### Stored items
%%

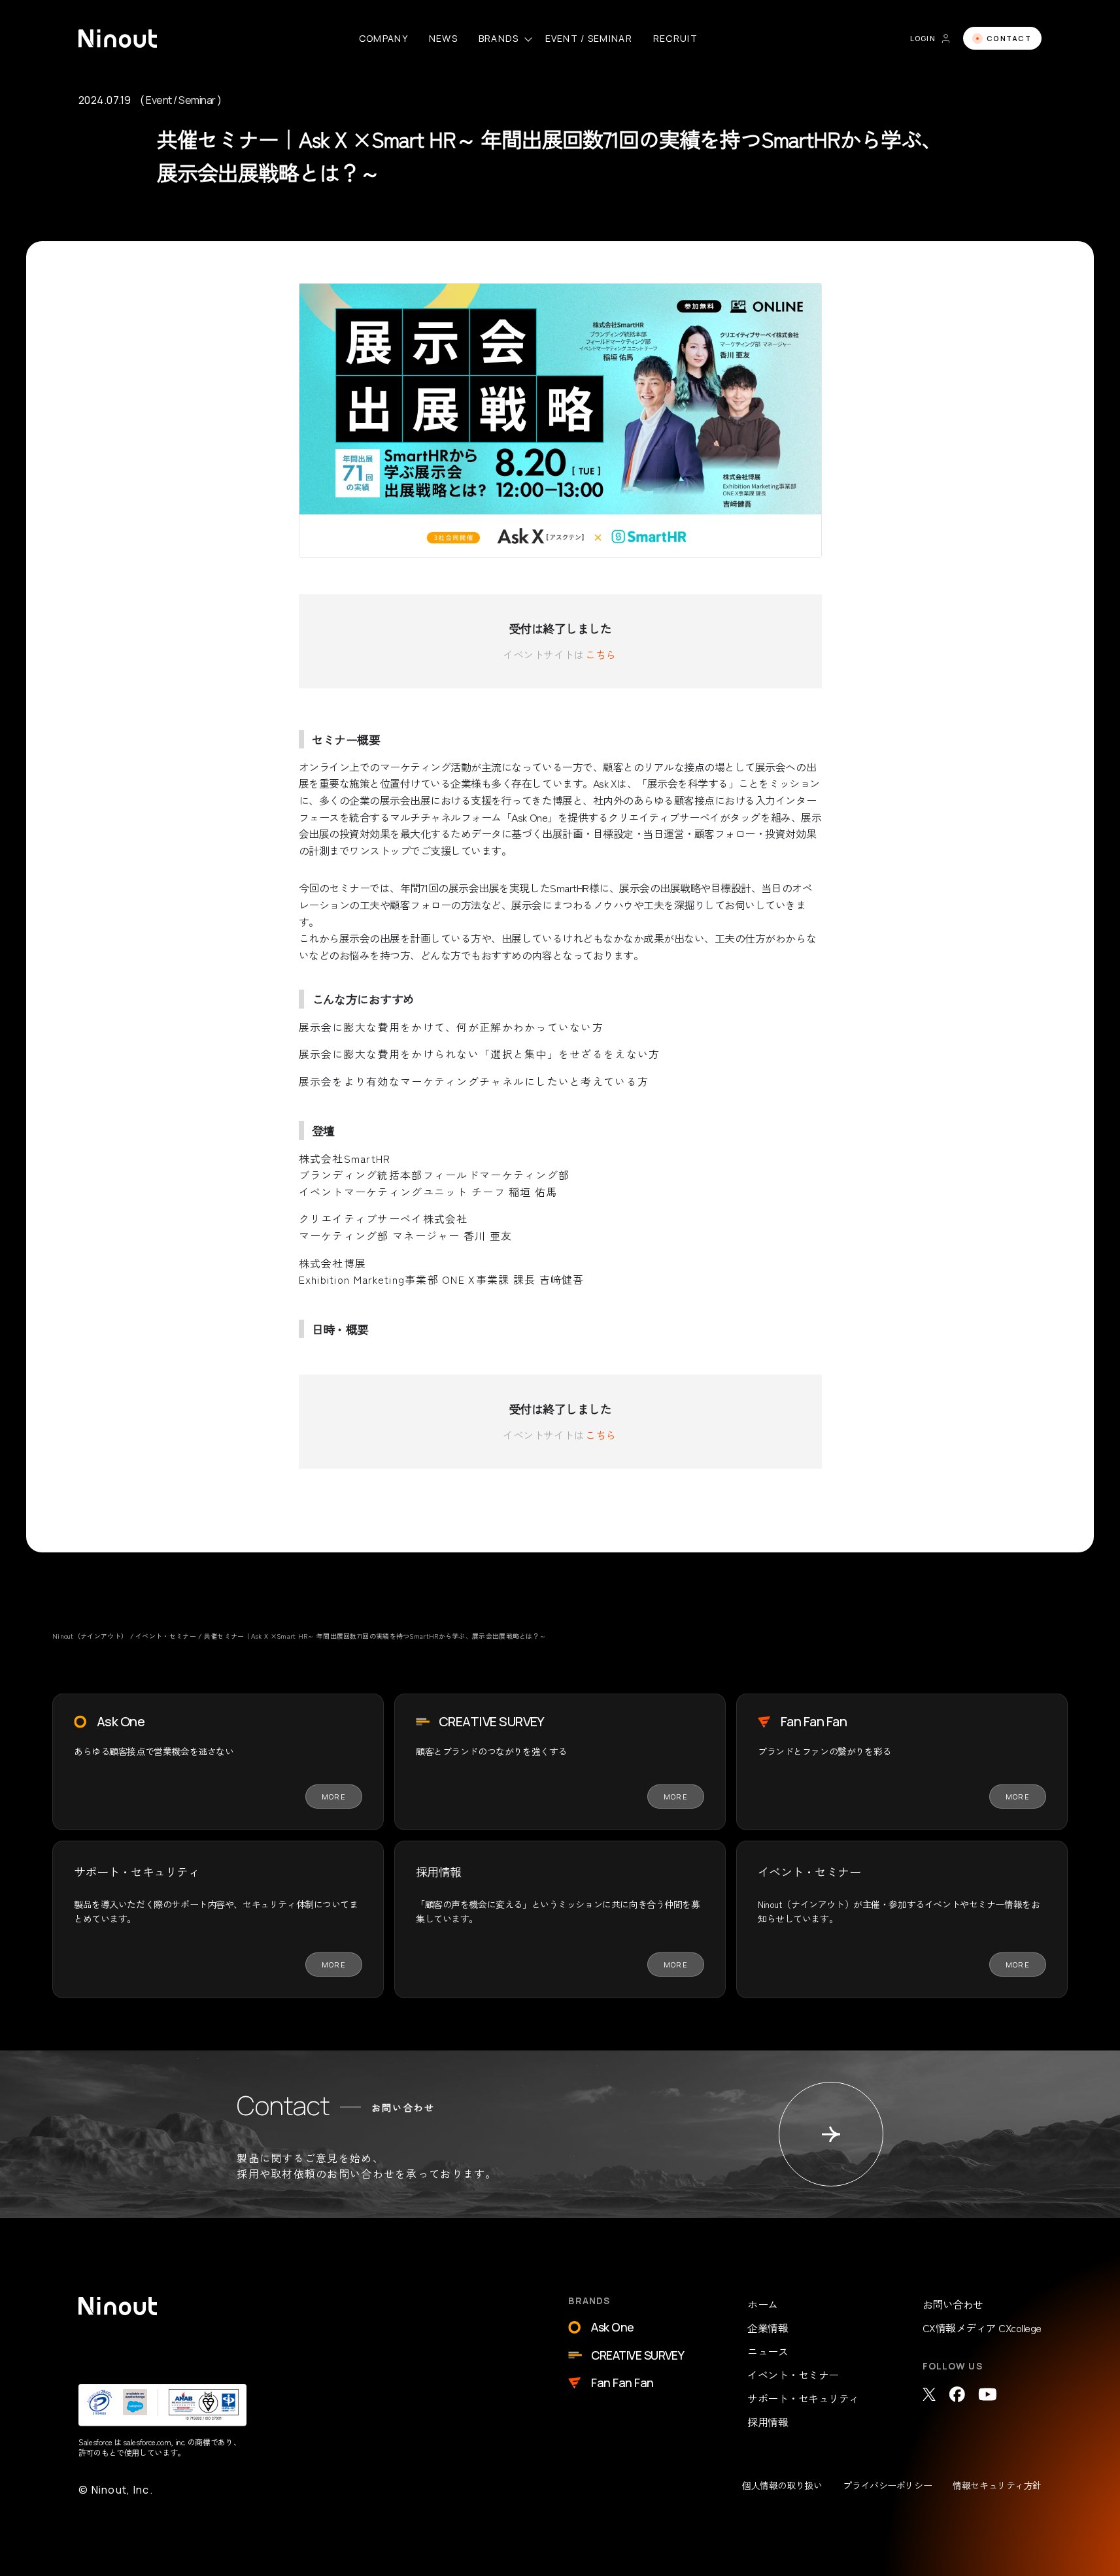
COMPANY (383, 38)
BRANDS (499, 38)
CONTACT (1009, 38)
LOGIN (923, 38)
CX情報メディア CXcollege (982, 2327)
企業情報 (767, 2327)
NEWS (443, 38)
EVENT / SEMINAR (588, 38)
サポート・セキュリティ (803, 2398)
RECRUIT (675, 38)
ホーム (762, 2304)
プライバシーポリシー (887, 2485)
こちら (600, 654)
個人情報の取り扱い (782, 2485)
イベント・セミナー (793, 2375)
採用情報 (767, 2422)
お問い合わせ (953, 2304)
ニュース (767, 2351)
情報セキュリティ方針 (997, 2485)
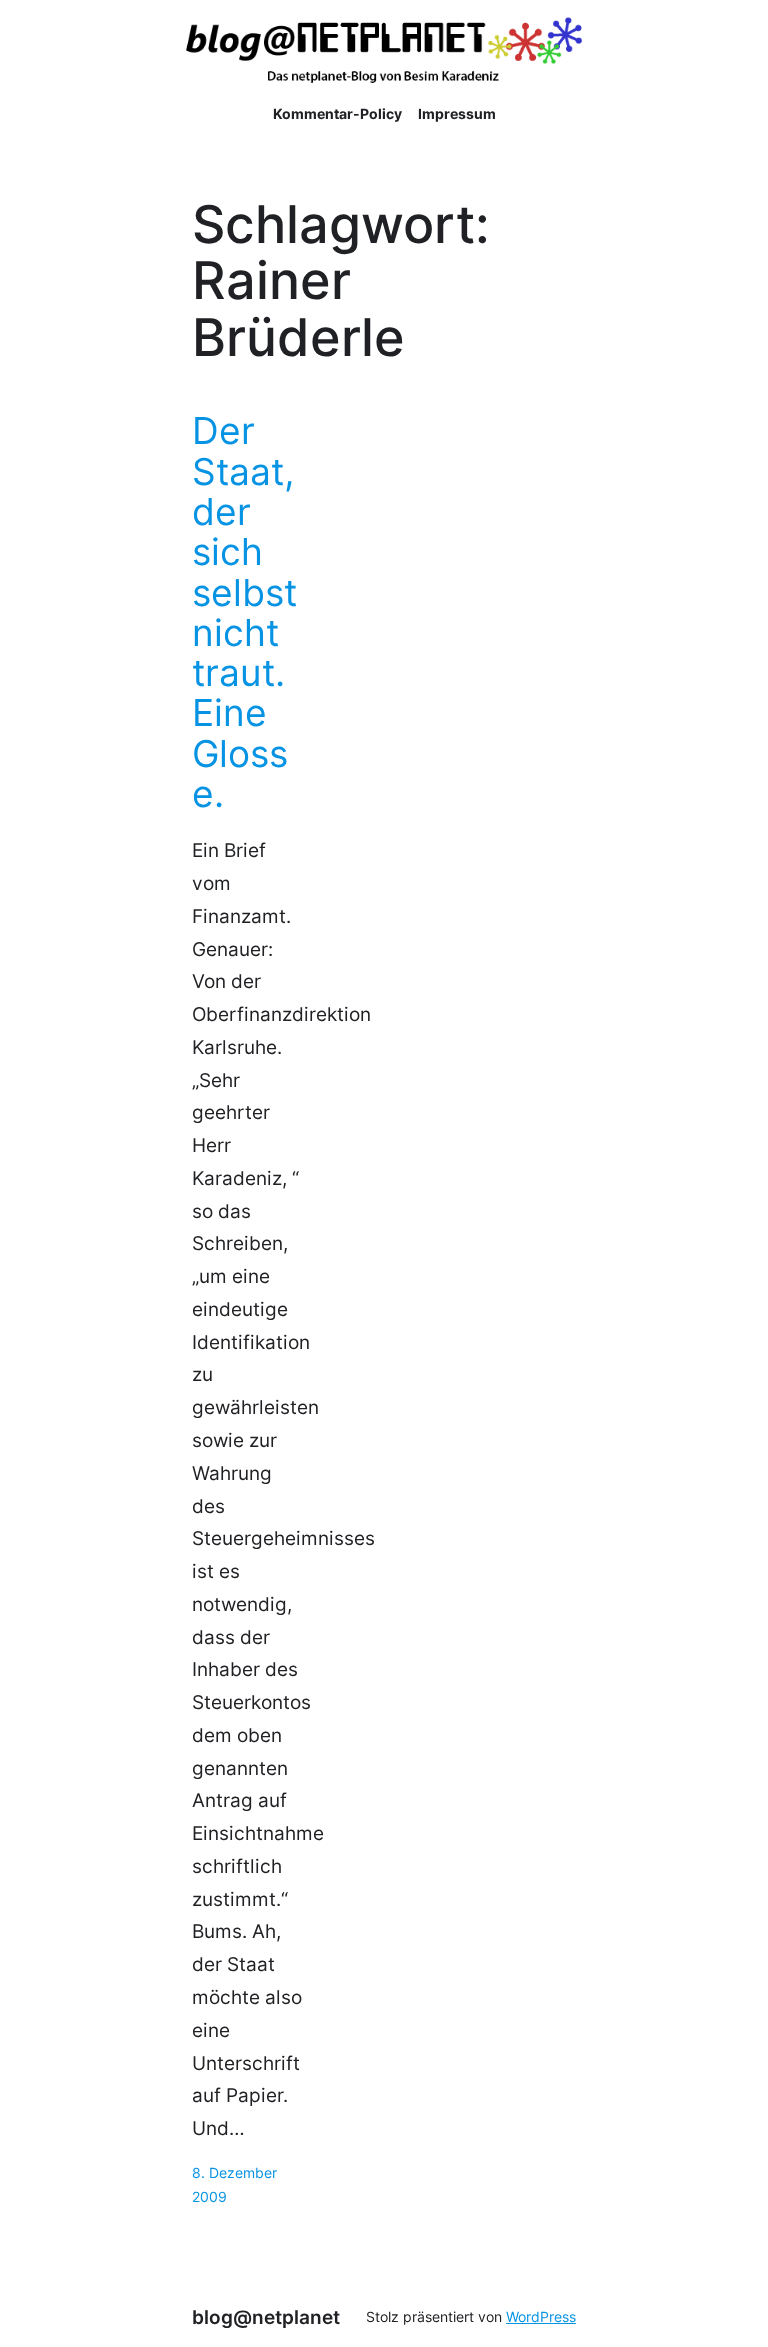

%%

### AIM OF THE EXERCISE
Write out exactly, and only, the lines from the line holding "EVENT / SEMINAR (588, 38)" through the end of the data, inclusive, without any pictures.

### TASK OUTPUT
EVENT / SEMINAR (588, 38)
サポート・セキュリティ (803, 2398)
RECRUIT (675, 38)
ホーム (762, 2304)
プライバシーポリシー (887, 2485)
こちら (600, 654)
個人情報の取り扱い (782, 2485)
イベント・セミナー (793, 2375)
採用情報 (767, 2422)
お問い合わせ (953, 2304)
ニュース (767, 2351)
情報セキュリティ方針 (997, 2485)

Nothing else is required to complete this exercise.